'''

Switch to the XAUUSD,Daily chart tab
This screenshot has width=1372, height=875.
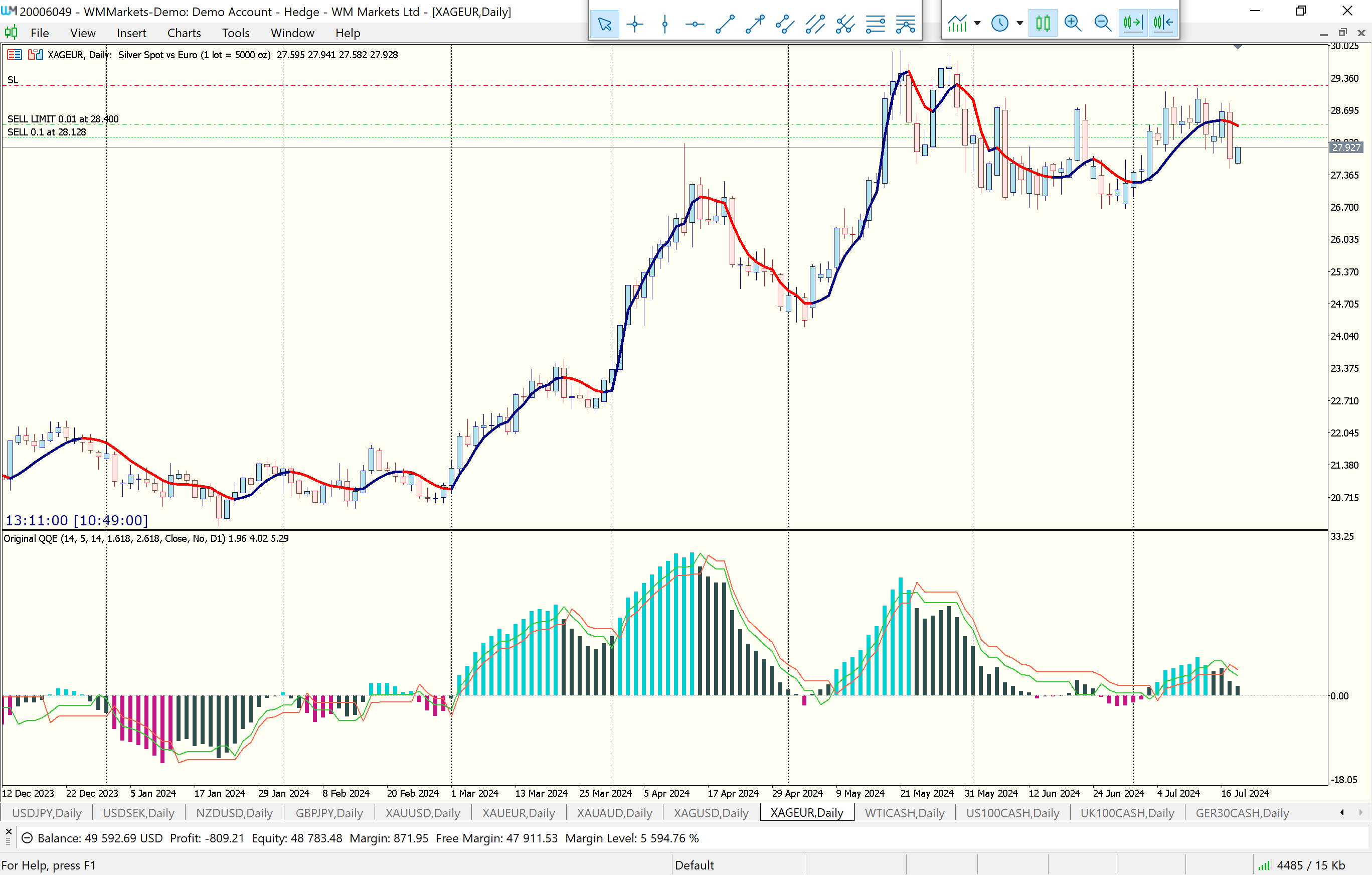point(422,813)
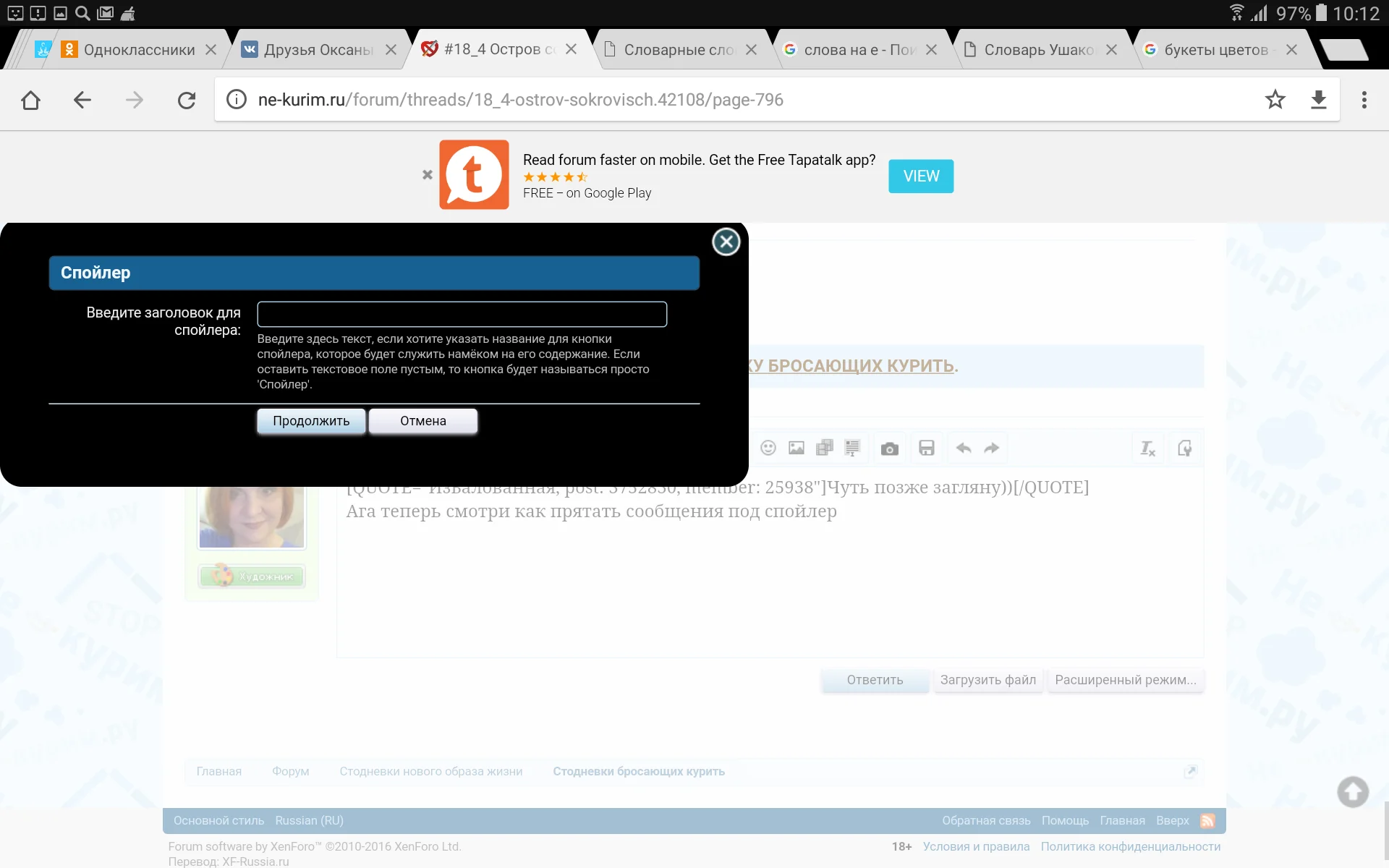Viewport: 1389px width, 868px height.
Task: Open the Gmail notification in status bar
Action: (x=106, y=12)
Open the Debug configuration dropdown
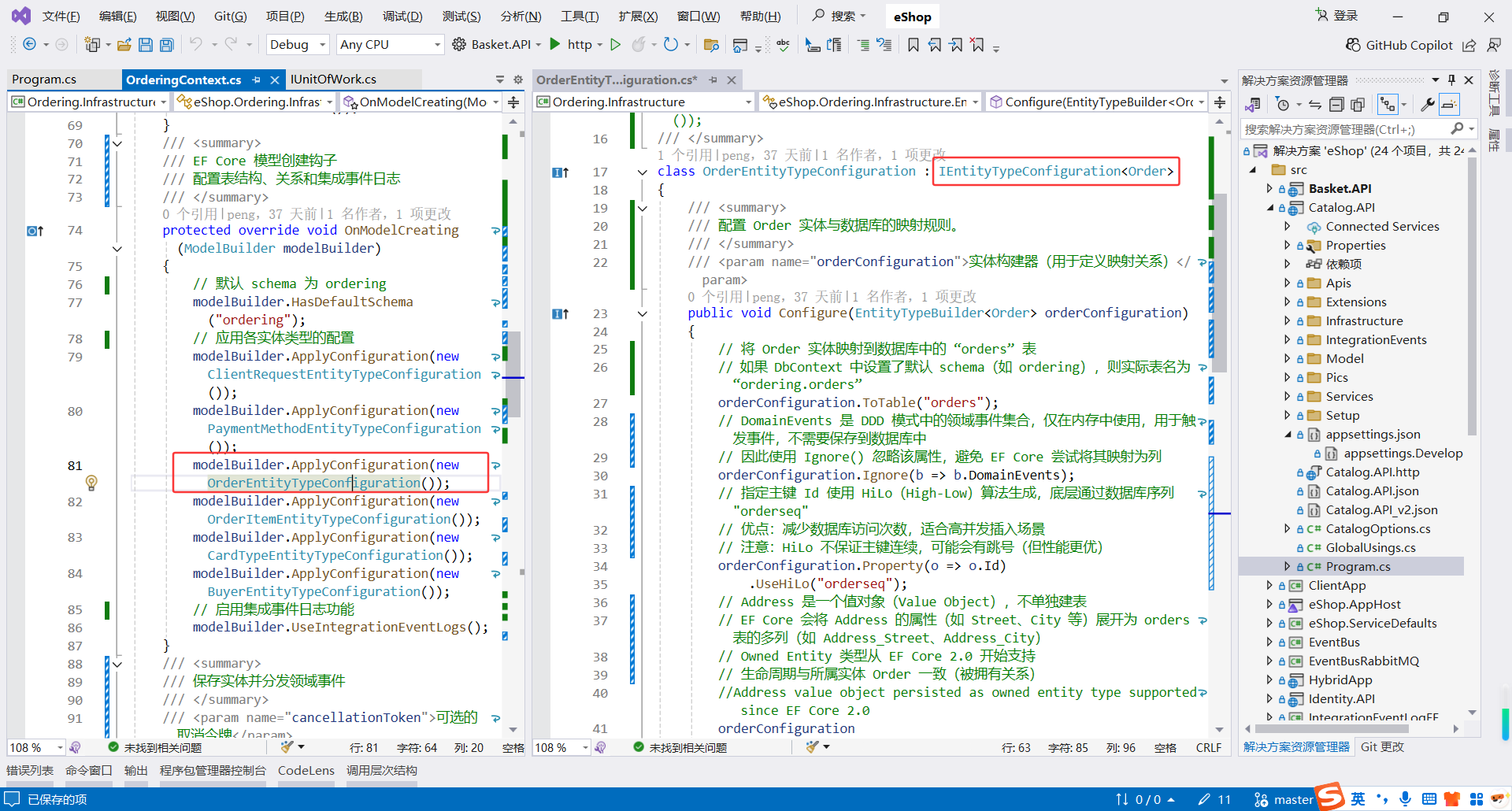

'''

Excluding images, output exactly the lines from the one that holds "This screenshot has width=1372, height=875." through the final line of the material, both ends included.

This screenshot has width=1372, height=875.
point(422,813)
Viewport: 1389px width, 868px height.
Task: Open the Gmail notification in status bar
Action: (x=106, y=12)
Open the Debug configuration dropdown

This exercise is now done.